Every time I hear that phrase I am reminded of the face of Lord Rees of Ludlow, staring at the floor as he tried to explain to MPs in the British House of Commons, just why there was no subterfuge attached to the climategate e-mails. Lord Rees of Ludlow also now believes that there are multiple dimensions in lecture rooms, and that many hundreds more people turn up to his lectures, than can actually be seen. This is because they are inhabiting other dimensions invisible to "normal people".

Whaaat ?

This is also the man who is always decrying opinions of people on climate change, who are not peer reviewed climatologists, as he calls them, and then he goes on to give his pronouncements on the climate change, when he is of course a Professor of Cosmology and Astrophysics. Does this mean that ....

a) Lord Rees now believes that, the cosmic ray controlling clouds and climate, theory is correct, and so then he is entitled to pronounce on "climate change as a peer reviewed climatologist", or does it mean that ....

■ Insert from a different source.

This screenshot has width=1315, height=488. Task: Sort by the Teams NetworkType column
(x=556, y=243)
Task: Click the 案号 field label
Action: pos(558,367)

b) Lord Rees is a complete and utter hypocrite

Whichever the case, I believe it is time for him to step down, just so long as this does not mean
that he will be replaced by the effervescent (charged artificially with carbon dioxide) Bob Watson,
unless that were the famous Robert Jose Watson, known as "Bull". He was a baseball all rounder
who played in three decades, and is most famous for having scored the Millionth Run in Baseball history. Now that's the kind of guy we need in charge of the Royal Society, He is also the only player to have ever hit a cycle* in both the American and National Leagues He is a "big hitter" and he is 4 years younger than Lord Rees.

*cycle (baseball)
The cycle is a relatively rare feat. To accomplish a cycle, a player must get a single, double, triple, and home run in a game. A four hit game is rare enough, but to include each of the four hits is a significant feat. In fact, it is on par with a no-hitter in rarity.